Question

If the slope of ′ $ Z $ ′ (compressibility factor) v/s ′ $ P $ ′ curve is constant (slope = $ \dfrac{\pi }{{492.6}}at{m^{ - 1}} $ ) at a particular temperature ( $ 300K $ ) and very high pressure, then calculate diameter of the molecules.
(Given: $ {N_A} = 6.0 \times {10^{23}} $ , $ R = 0.0821atm \cdot litmo{l^{ - 1}}{K^{ - 1}} $ )
(A) $ {\text{7}}{\text{.5}}\mathop {\text{A}}\limits^{\text{o}} $
(B) $ {\text{5}}\mathop {\text{A}}\limits^{\text{o}} $
(C) $ {\text{2}}{\text{.5}}\mathop {\text{A}}\limits^{\text{o}} $
(D) $ {\text{1}}{\text{.25}}\mathop {\text{A}}\limits^{\text{o}} $

Answer 1

Hint: The general equation for a straight line is $ y = mx + c $ . This equation is compared to the equation relating compressibility factor $ \left( Z \right) $ with pressure $ \left( P \right) $ .

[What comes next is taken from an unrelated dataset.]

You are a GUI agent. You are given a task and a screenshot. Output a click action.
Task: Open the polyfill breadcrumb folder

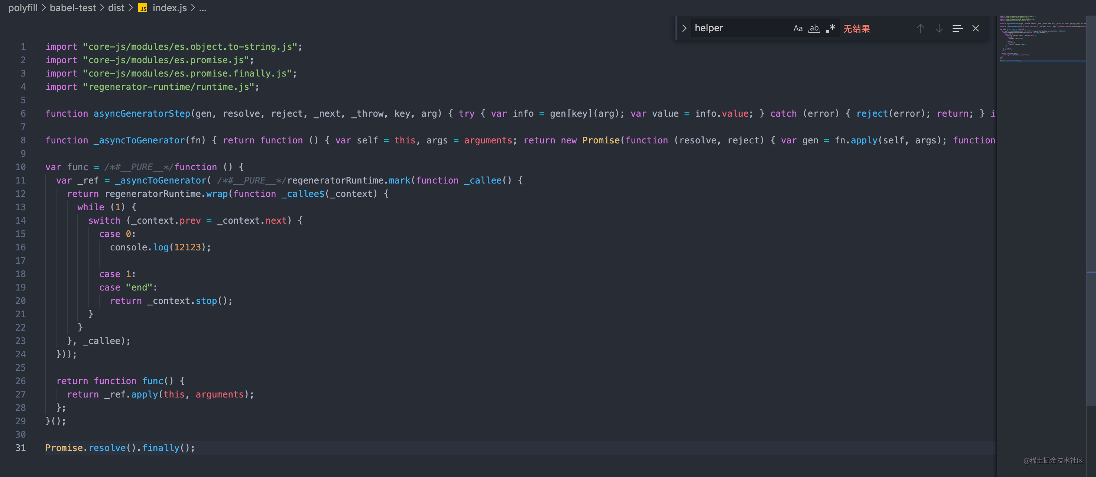(23, 8)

Formula used: The formulae used in the solution are given here.
For ideal gases, $ Z = 1 + \dfrac{{Pb}}{{RT}} $ where $ Z $ is the compressibility factor, $ P $ is the pressure of an ideal gas, $ R $ is the gas constant and $ T $ is the temperature.

Complete Step by Step Solution
For an ideal gas,
 $ PV = nRT $ where $ P $ is the pressure of an ideal gas, $ V $ is the volume of the ideal gas, $ n $ is the number of molecules, $ R $ is the gas constant and $ T $ is the temperature.
The compressibility factor (Z), also known as the compression factor, is the ratio of the molar volume of a gas to the molar volume of an ideal gas at the same temperature and pressure for an ideal gas the compressibility factor is 1.
At high pressures, $ Z = 1 + \dfrac{{Pb}}{{RT}} $ .
The general equation for a straight line is $ y = mx + c $ where $ x $ and $ y $ are the coordinate axes, $ m $ is the slope of the line and $ c $ is the y-intercept.
Since, the curve for ′ $ Z $ ′ (compressibility factor) v/s ′ $ P $ ′ curve, slope $ m = \dfrac{b}{{RT}} $ .
Given that, the slope for the curve is constant, slope = $ m = \dfrac{b}{{RT}} = \dfrac{\pi }{{492.6}}at{m^{ - 1}} $ .
 $ \Rightarrow b = \dfrac{\pi }{{492.6}} \times 0.0821 \times 300 $ where universal gas constant $ R = 0.0821 $ and $ T = 300K $ .
 $ b = \dfrac{4}{3}\pi {r^3} \times 4{N_A} $
 $ \Rightarrow b = \dfrac{\pi }{{492.6}} \times 0.0821 \times 300 \times {10^{ - 3}} $
The radius of the molecules are given by, $ {\text{r = 2}}{\text{.5}}\mathop {\text{A}}\limits^{\text{o}} $ .
The diameter is $ {{2r = 2 \times 2}}{\text{.5 = 5}}\mathop {\text{A}}\limits^{\text{o}} $ .
Hence, the correct answer is Option B.

Note
The compressibility factor should not be confused with the compressibility (also known as coefficient of compressibility or isothermal compressibility) of a material, which is the measure of the relative volume change of a fluid or solid in response to a pressure change.
Compressibility factor values are usually obtained by calculation from equations of state (EOS), such as the equation which takes compound-specific empirical constants as input. For a gas that is a mixture of two or more pure gases (air or natural gas, for example), the gas composition must be known before compressibility can be calculated.
Alternatively, the compressibility factor for specific gases can be read from generalized compressibility charts that plot $ Z $ as a function of pressure at constant temperature.